WHen Rashid came to Tbilisi, he did not know a single word of Kartuli or Russian. He relied on his English skills but these did not help him. His communication problems started from day one when he arrived at the Tbilisi airport, or 'Tbilisis saertasoriso aeroporti'.

The airport officials knew English so he was able to communicate effectively and therefore everything went smoothly. He was welcomed with a bottle of wine. Rashid says that people in Georgia respect the time honored beverage. You may sound rude if you refuse to accept wine offered by your host. Holding the wine bottle in one hand and his handbag in the other, he went out of the airport. He found a completely different world outside the airport, a world where only a few people appeared to speak English.

Our traveler hailed a taxi driver. Without bothering to ask him about his destination in Tbilisi, the taxi driver eagerly took his bag and opened the cab’s door for him. When Rashid had seated himself in the taxi, the driver proceeded on and then asked him in Kartuli language about his destination. Rashid could not understand the driver’s Kartuli and the latter could not understand Rashid’s English, who then produced his friends’ address written in English in his diary. The driver was unable to read English. The driver took him to a bus stop, put his bag on the pavement along the road and demanded 25 Lari (Georgian currency) by showing him his cell phone on which he had typed  ‘25’. Rashid was confused. Now, with the wine bottle in his hand,  he was standing on the road and the driver was arguing with him. Through sign language he tried to request the driver to take him to his destination. The driver got angry because of the communication gap. He refused to take Rashid farther. In confusion, Rashid gave him the bottle of wine instead of 25 Lari. The bottle brought a positive change in the facial expressions of the driver. He was overjoyed to have the bottle. He put our friend's bag again in the cab and cheerfully welcomed Rashid to his cab again. This was 7:00pm. The driver stopped his vehicle in front of a pharmacy, which displayed its name in English. Rashid was glad to see a shop with an English name. He went to the salesgirl inside. She knew English and was able to guide him to his friends’ address.  At last he was able to meet his Facebook friend.

When Rashid started life in Tbilisi, he had problems in asking for directions. Communicating through sign language has made for some real-life funny situations. For instance, he had to make a clucking sound to make shopkeepers understand that he wanted to buy eggs.
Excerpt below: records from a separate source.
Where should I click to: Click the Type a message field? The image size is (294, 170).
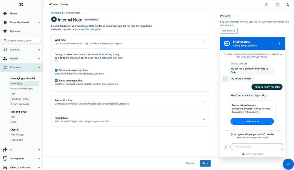[x=256, y=146]
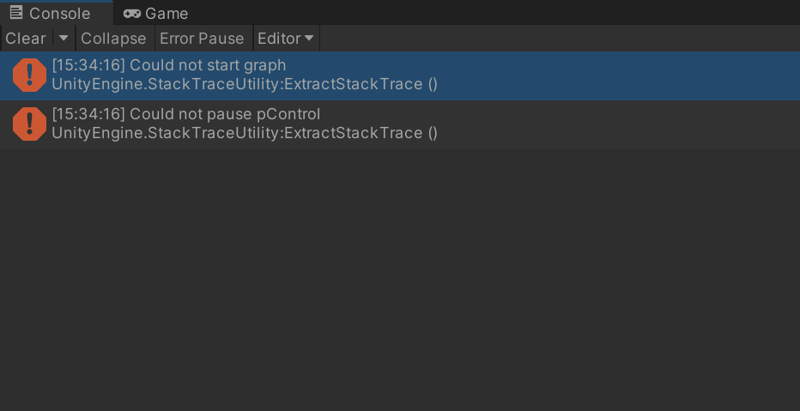Click the [15:34:16] timestamp of the first error
Image resolution: width=800 pixels, height=411 pixels.
(88, 65)
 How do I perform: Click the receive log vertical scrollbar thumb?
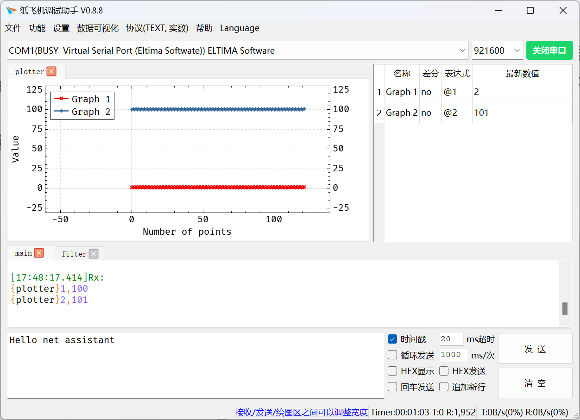click(565, 308)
In order to buy pepper, he had to enact in front of the shopkeepers the facial expressions caused by hot peppery food. There were situations in which people have tried to exploit him because of his inability to communicate in the native tongue.

It has been nearly a year since he came to Tbilisi. He has since picked up a workable form of Kartuli and has made lot of friends in the capital city.

He keeps a pocket diary where he jots down every new words he learns from his surroundings. ‘Now things are going on smoothly’, he says. The law in Tbilisi is investment-friendly and permits him to launch his own company on his study visa. In addition, the country offers low levels of taxation and competitive labour. It is very easy to get a business license. Therefore, he is going to start a business of his own Tbilisi.

Rashid is impressed by the beauty of urban and rural landscapes in Georgia, which wear hoary looks in winter months when it snows. 

Rashid had never seen a snowfall in his life. In Tbilisi, he experienced the joy of it for the first time in his young life. In addition, he has been to tourists' attractions in Georgia such as Batumi, Poti and Rustavi.       

At the end of the interview, I asked him if he had seen any fairy in this Caucasian country. He took my words figuratively, replied in affirmative, and commented on his admiration for the snow-white physical beauty of the people of Georgia. Perhaps, we can surmise, the romance writers of the past romanticized this human beauty of the region when they wrote about the Caucasian fairies.